Stored data:
----------------

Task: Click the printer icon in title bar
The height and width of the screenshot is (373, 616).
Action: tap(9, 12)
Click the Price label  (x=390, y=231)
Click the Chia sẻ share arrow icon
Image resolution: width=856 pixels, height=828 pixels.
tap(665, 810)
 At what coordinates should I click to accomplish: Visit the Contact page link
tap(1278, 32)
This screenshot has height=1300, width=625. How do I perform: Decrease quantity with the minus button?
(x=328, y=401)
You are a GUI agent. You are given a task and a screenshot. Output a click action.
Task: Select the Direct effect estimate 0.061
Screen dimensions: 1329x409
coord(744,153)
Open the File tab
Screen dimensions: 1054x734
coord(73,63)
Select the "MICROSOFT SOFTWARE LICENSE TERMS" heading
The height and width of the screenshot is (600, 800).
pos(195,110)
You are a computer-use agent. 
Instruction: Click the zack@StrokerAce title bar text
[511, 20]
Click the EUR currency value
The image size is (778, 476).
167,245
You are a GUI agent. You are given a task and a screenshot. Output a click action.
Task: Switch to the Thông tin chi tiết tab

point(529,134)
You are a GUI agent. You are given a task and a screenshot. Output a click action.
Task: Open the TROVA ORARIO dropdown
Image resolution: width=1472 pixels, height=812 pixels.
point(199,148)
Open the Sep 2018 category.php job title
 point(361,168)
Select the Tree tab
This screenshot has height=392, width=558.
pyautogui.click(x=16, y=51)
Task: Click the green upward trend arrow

----------------

INSTRUCTIONS FOR THE TASK:
Each line of the data above is to be set down exactly.

SOLVED PROBLEM:
Task: Click the printer icon in title bar
The height and width of the screenshot is (373, 616).
Action: tap(9, 12)
Click the Price label  (x=390, y=231)
Click the Chia sẻ share arrow icon
Image resolution: width=856 pixels, height=828 pixels.
tap(665, 810)
 At what coordinates should I click to accomplish: Visit the Contact page link
tap(1278, 32)
This screenshot has height=1300, width=625. How do I perform: Decrease quantity with the minus button?
(x=328, y=401)
You are a GUI agent. You are given a task and a screenshot. Output a click action.
Task: Select the Direct effect estimate 0.061
Screen dimensions: 1329x409
coord(744,153)
Open the File tab
Screen dimensions: 1054x734
coord(73,63)
Select the "MICROSOFT SOFTWARE LICENSE TERMS" heading
The height and width of the screenshot is (600, 800).
pos(195,110)
You are a computer-use agent. 
Instruction: Click the zack@StrokerAce title bar text
[511, 20]
Click the EUR currency value
The image size is (778, 476).
167,245
You are a GUI agent. You are given a task and a screenshot. Output a click action.
Task: Switch to the Thông tin chi tiết tab

point(529,134)
You are a GUI agent. You are given a task and a screenshot. Output a click action.
Task: Open the TROVA ORARIO dropdown
Image resolution: width=1472 pixels, height=812 pixels.
point(199,148)
Open the Sep 2018 category.php job title
 point(361,168)
Select the Tree tab
This screenshot has height=392, width=558.
pyautogui.click(x=16, y=51)
Task: Click the green upward trend arrow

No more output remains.